A feature on BBC News Online incorporates a range of stories about dissatisfaction within and about the NHS with Tony Blair calling for anyone and everyone to recognise the successes he has made regardless of failure (though the latter bit does not seem to have been part of his pep talk). Parts of the article made me think how tough it must be firstly to manage the NHS, though I am not using this post to support or defend all aspects of government policy, as well as to face constant criticism as the staff often must feel that they do.
It is hard to remember any positive news about the NHS, more than often what may be isolated cases of failure become national news items that are used to signify government failure. Some research I conducted after the last election talked about trust and government delivery within a wide ranging set of focus group discussions. Most participants agreed they had seen improvements locally, and had no bad experiences, but agreed that generally the NHS is failing. What is the truth? Where is this going?

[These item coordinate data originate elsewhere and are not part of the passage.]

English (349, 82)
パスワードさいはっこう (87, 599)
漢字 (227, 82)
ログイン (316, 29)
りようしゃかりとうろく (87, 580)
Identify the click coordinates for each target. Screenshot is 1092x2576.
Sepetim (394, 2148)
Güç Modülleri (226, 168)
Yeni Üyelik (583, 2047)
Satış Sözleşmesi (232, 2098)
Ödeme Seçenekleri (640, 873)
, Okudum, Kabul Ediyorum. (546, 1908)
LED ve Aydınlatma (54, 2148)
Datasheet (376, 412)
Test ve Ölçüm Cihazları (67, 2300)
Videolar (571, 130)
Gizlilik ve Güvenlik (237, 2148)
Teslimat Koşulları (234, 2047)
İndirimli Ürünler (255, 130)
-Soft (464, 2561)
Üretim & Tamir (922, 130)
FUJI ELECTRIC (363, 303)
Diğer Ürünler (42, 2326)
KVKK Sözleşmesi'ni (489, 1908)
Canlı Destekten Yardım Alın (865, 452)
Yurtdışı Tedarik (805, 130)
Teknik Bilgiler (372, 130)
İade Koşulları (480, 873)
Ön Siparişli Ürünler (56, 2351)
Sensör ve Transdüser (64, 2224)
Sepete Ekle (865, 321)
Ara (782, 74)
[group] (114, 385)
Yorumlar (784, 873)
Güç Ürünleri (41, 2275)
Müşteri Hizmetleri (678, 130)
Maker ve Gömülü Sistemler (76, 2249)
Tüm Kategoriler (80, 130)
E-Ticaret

Here is the point I wished to make. Good news is not news, bad news is. Governments of every colour will get negative feedback on how they run public services, oppositions of every colour will use a cause celebre to score points. In the middle, and on the front line, are the public service providers. It is they who are doing the bad job, they are told so by the media. Independent of how well they are doing with the tools and resources they are given, they are frequently told they are doing a bad job. it must be very demoralising to be a pawn in the political game! I do not suggest a solution, particularly not that the media be soft on the running of the public services, but it does seem a shame that good reforms go unnoticed and one mistake damns the whole organisation.